• Exercise instructions: Copy each line from the data that has the word "computer" in it.

• Records supplied:
--- START ---

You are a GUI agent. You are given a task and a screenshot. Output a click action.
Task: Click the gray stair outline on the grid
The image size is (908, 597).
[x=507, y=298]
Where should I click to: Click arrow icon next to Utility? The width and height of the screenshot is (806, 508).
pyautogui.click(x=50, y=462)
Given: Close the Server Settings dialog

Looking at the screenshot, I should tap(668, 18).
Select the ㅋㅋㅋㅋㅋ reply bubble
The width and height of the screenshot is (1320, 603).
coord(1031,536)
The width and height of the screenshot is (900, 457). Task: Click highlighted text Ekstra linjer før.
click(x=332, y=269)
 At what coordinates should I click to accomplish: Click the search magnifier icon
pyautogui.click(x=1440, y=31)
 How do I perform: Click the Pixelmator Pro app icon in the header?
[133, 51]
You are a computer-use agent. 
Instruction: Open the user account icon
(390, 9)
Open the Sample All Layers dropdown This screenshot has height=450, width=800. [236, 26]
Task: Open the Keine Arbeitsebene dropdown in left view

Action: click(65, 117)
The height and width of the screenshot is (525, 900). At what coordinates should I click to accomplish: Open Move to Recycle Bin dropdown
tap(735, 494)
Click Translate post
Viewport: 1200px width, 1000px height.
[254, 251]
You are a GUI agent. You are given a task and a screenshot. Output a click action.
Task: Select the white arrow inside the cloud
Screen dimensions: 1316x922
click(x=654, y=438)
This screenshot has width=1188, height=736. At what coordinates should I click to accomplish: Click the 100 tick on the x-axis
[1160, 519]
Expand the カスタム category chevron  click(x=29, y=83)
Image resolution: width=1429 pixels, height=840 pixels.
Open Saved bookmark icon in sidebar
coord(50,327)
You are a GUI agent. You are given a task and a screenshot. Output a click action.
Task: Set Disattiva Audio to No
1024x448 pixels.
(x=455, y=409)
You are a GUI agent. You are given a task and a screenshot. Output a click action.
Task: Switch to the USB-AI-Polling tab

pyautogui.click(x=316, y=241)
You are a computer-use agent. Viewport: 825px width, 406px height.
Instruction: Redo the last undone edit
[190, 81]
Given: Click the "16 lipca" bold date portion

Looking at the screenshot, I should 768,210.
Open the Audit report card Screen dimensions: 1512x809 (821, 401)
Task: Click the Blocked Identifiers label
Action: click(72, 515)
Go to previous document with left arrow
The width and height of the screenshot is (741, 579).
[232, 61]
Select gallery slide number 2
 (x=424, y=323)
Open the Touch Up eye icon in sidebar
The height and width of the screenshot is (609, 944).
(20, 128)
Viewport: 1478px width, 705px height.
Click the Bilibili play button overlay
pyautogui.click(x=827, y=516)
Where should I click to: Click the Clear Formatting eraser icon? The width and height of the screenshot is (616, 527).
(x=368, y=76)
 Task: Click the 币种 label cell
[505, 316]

--- END ---

• Reply:
You are a computer-use agent. 
You are a computer-use agent. Viewport: 825px width, 406px height.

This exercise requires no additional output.